# small crack in roof



## hero (Oct 31, 2009)

Hi,washed the roof on my 2010 voyager today and noticed a small crack on the passenger side of the high line roof at the back about 10 inches above where the water drains off its about an inch long,looks like its got a dimple.i think it could be a screw from the inside,pushed caravan tacky mastic in it and around it,wasnt there a few weeks back would of noticed it emailed Ash at swifts and my dealer,has anyone else had anything like this before,hope it dont get bigger,cheers Matt


----------



## trek (May 1, 2005)

I had small hair line stress type cracks on some corner capping on the overcab bed area on my Swift Royale

Swift told me it was in the gelcoat finish (I think I sent them some photos?) 

They sent someone to my house to repair it under warranty, he cut out the gelcoat refilled the area & sprayed it - all outside on my drive

I couldn't see the repair at all when he was finished & all was ok when I sold it 3 years later

Apparently this Swift repair man travelled the UK doing warranty repair jobs ( He drove around in a Swift camper van with all his tools & materials for his weeks work !)


----------



## kc10 (Jan 28, 2010)

Hi Matt

I was told by a Swift Franchise yesterday that gelcoat cracks and leaks in the overcab area are common faults. The gelcoat on mine suffered like yours. It was repaired under warranty ... eventually. It is a good idea to take pictures and email them to swift. Good luck.

DATA EXTRACT -
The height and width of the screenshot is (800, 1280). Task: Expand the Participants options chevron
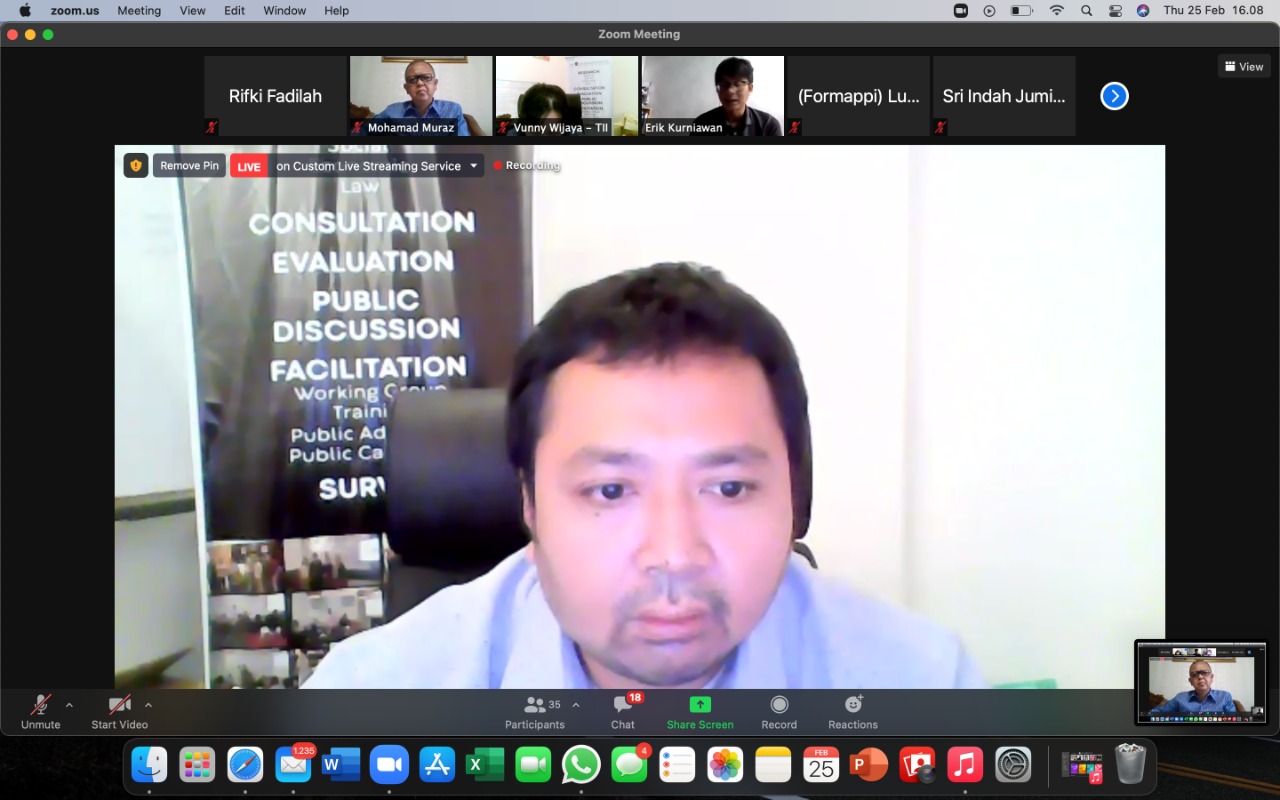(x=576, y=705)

REQUIRED TASKS -
[a] Reproduce the passage of the caravan roof crack thread that opens with the words "I had small" and closes with "weeks work !)".
[b] Carry on the forum thread about the crack in the caravan roof from its last sentence.
The material above has no part in this.

SET OF ANSWERS -
[a]
I had small hair line stress type cracks on some corner capping on the overcab bed area on my Swift Royale

Swift told me it was in the gelcoat finish (I think I sent them some photos?) 

They sent someone to my house to repair it under warranty, he cut out the gelcoat refilled the area & sprayed it - all outside on my drive

I couldn't see the repair at all when he was finished & all was ok when I sold it 3 years later

Apparently this Swift repair man travelled the UK doing warranty repair jobs ( He drove around in a Swift camper van with all his tools & materials for his weeks work !)

[b]
Keith


----------



## oldmokey (May 27, 2007)

Go to Auto Trail see thread below

"To all MotorHome owners Stress Fractures in Autotrail Roof"


----------



## kc10 (Jan 28, 2010)

Matt

I thought you’d like to know of other things you should look out for on the overcab area of your Voyager after the issue with the bodywork. The side lights leak and hold water so keep an eye on those. Also, if you haven’t opened the window then you should. These stick and eventually tear the seal around the window. My Swift 'van was effected by both. According to an ex-Swift Franchise employee I have spoken to several times Swift use a lot of imported parts from China that are less robust than those you’d find in say a German or French van.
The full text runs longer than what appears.